Ces termes ont fusé lors d’une réunion sur la décarbonation organisée par Avenir Transports (association de parlementaires) où, en présence de Pierre Coppey, le Directeur Général de Vinci Autoroutes, je me suis emportée sur la question des…ombrières.
L’occasion était trop belle de dire aux députés et aux sénateurs qui votent les lois que les dispositions qu’ils adoptent se transformaient, par le filtre des décrets, des arrêtés et des guides d’application, en une avalanche de normes impossibles pour les entreprises.
On peut le dire de tant de textes !
L’obligation d’apposer des autocollants « angle mort » sur les camions est devenue un modèle normé avec certaines couleurs référencées, qu’on doit coller entre 0,90 cm et 1,50 mètre du sol. Sauf quand la configuration du véhicule ne le permet pas, alors on le pose… où on peut. Cerise sur le gâteau, ces autocollants ne servent à rien du tout, sauf à dire qu’on a fait quelque chose pour les cyclistes.

--

OBJECTIFS |
1. Recopiez le texte sur les normes imposées aux entreprises, depuis « Ces termes ont » jusqu'à « de textes ! » inclus.
2. Dans le texte sur les normes imposées aux entreprises, quelle association a organisé la réunion sur la décarbonation ?
3. Reprenez le texte sur les normes imposées aux entreprises à la suite de sa dernière phrase.

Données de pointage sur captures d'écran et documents

--

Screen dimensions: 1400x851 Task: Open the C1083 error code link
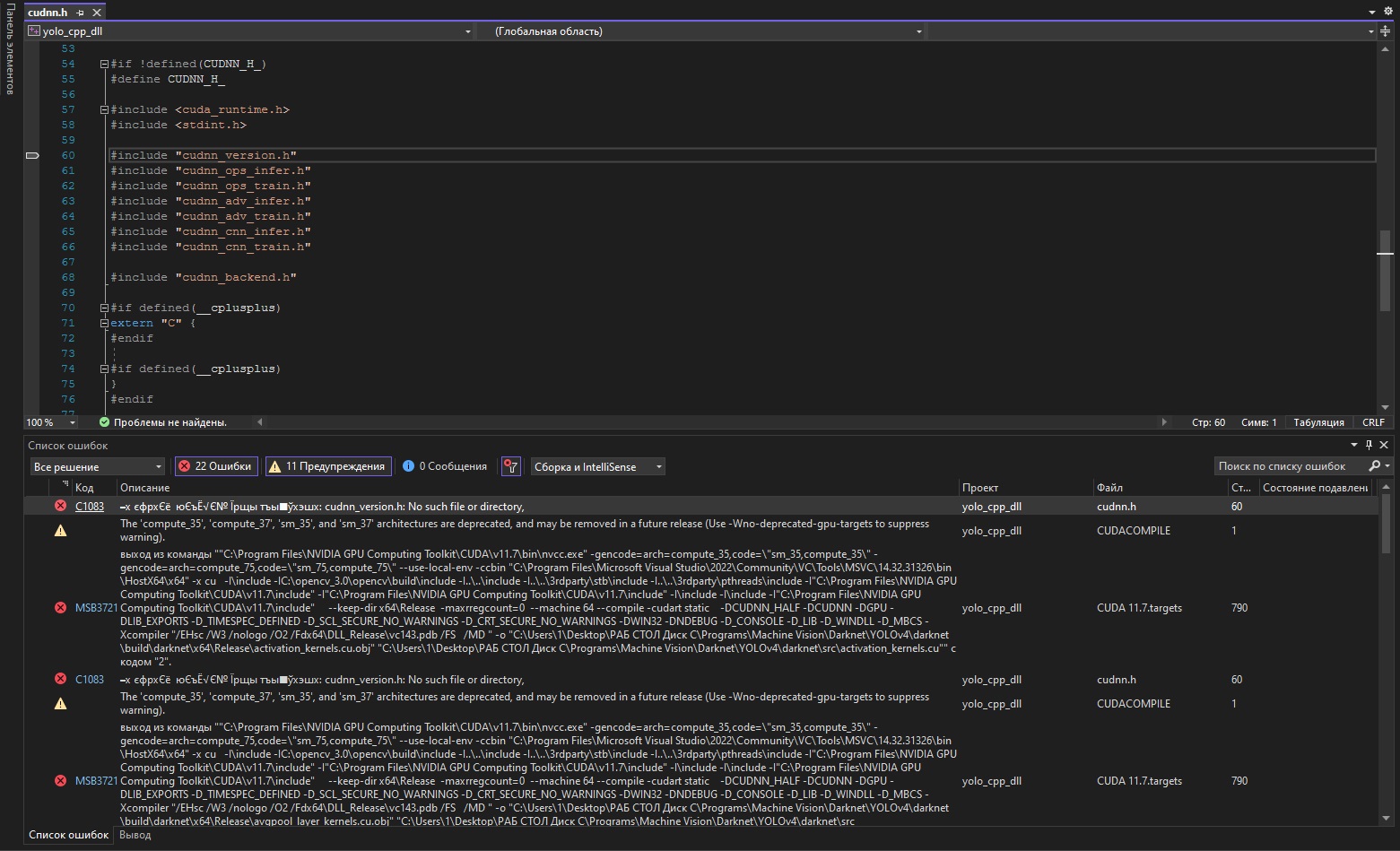(89, 507)
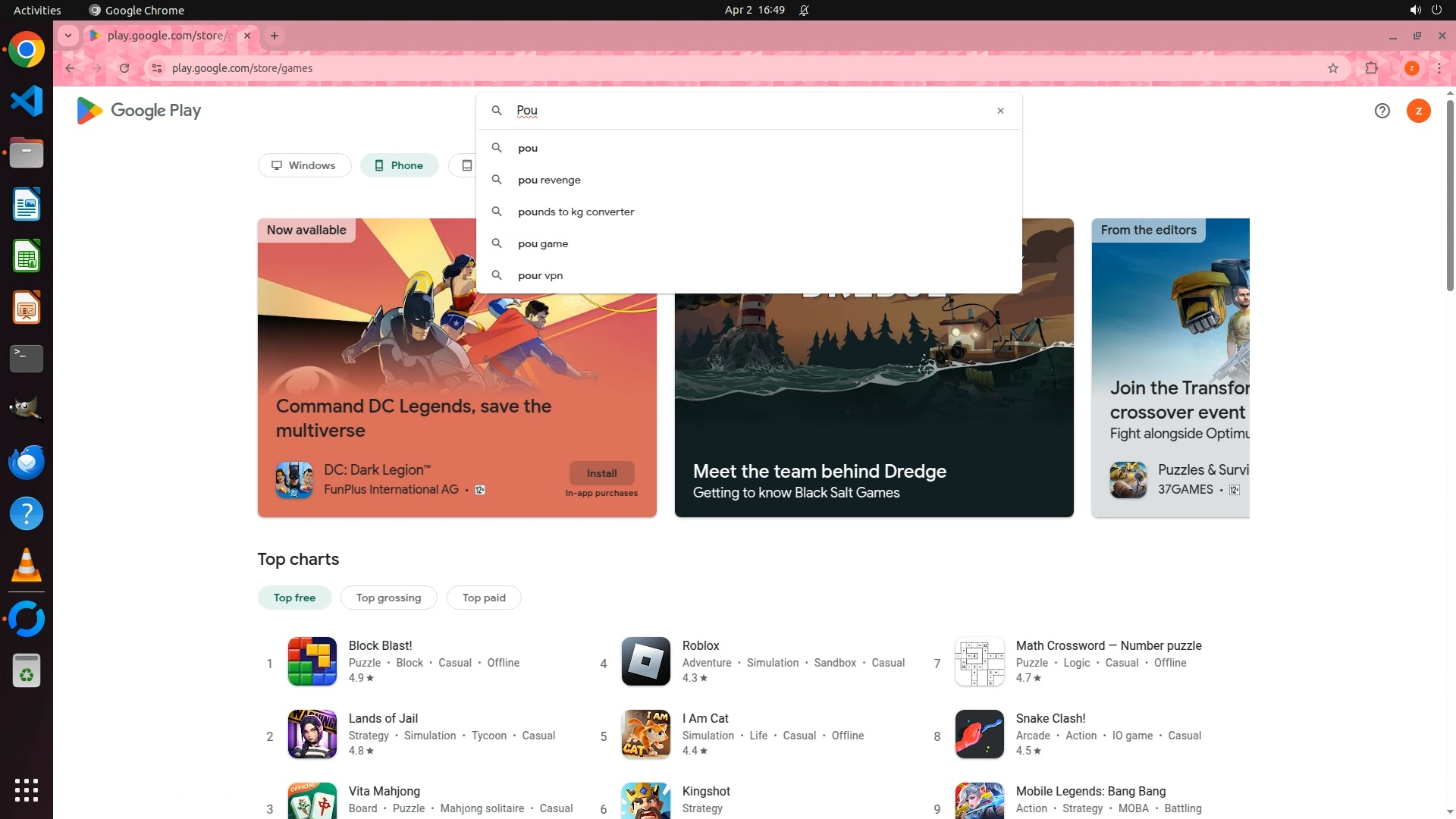
Task: Select 'pou game' suggestion
Action: [543, 243]
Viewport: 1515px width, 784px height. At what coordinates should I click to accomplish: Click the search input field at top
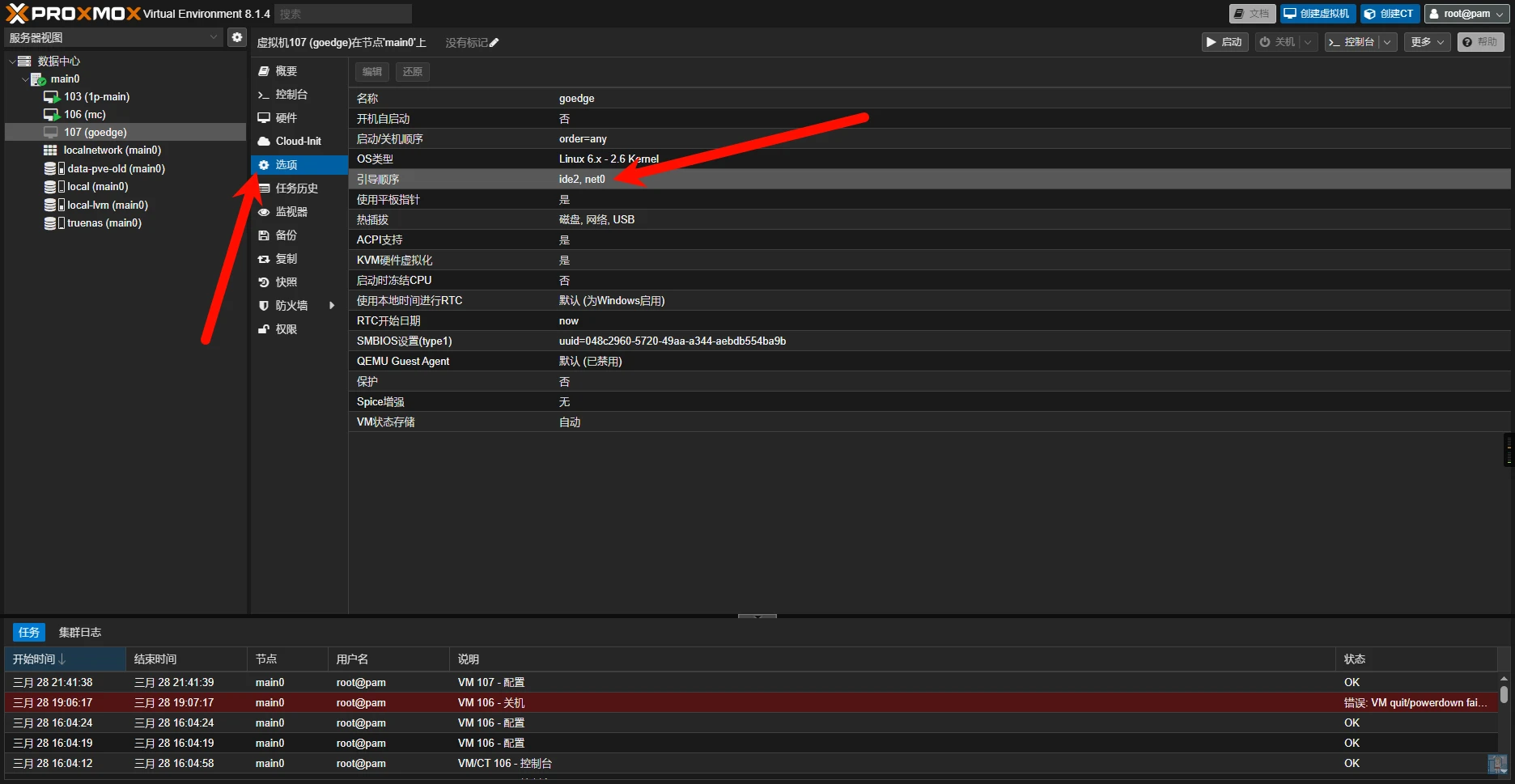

--

RÉSULTATS FINAUX |
1.
Ces termes ont fusé lors d’une réunion sur la décarbonation organisée par Avenir Transports (association de parlementaires) où, en présence de Pierre Coppey, le Directeur Général de Vinci Autoroutes, je me suis emportée sur la question des…ombrières.
L’occasion était trop belle de dire aux députés et aux sénateurs qui votent les lois que les dispositions qu’ils adoptent se transformaient, par le filtre des décrets, des arrêtés et des guides d’application, en une avalanche de normes impossibles pour les entreprises.
On peut le dire de tant de textes !

2. Avenir Transports, une association de parlementaires.

3.
Tournons notre regard vers le système de bonus-malus de l’assurance-chômage : 7 secteurs (dont le transport) se voient appliquer un « taux de séparation » (quel jargon !) qui déterminera si les entreprises doivent ou non payer plus de cotisation chômage. Pour apprécier ce taux, on regarde les ruptures de contrat de travail. Mais peu importe que ce soit un contrat d’intérim qui prenne fin, un CDD qu’on renouvelle et que le salarié ne s’inscrive pas du tout à Pôle Emploi, il faut payer. Et malgré ça, on peine à recruter dans notre secteur.
Parlons des interprétations créatives du BOSS (Bulletin Officiel de la Sécurité sociale) qui n’explique de manière claire si l’entreprise de transport doit ou non compter tel ou tel salarié dans l’effectif soumis au « versement mobilité » censé financer les transports en commun dans les zones des autorités organisatrices de mobilité. Alors que les salariés des entreprises de transport de marchandises ne prennent quasiment jamais les transports en commun, puisque les entreprises sont situées en très grande périphérie ou en zone rurale où il n’y a ni métro ni bus.
Et s’il n’y avait que la loi : la transposition à venir de la Directive NIS 2 va obliger les entreprises à renforcer les entreprises à renforcer de manière sévère leur système de cybersécurité, le secteur des transports étant considéré comme « hautement critique ». On en tremble d’avance.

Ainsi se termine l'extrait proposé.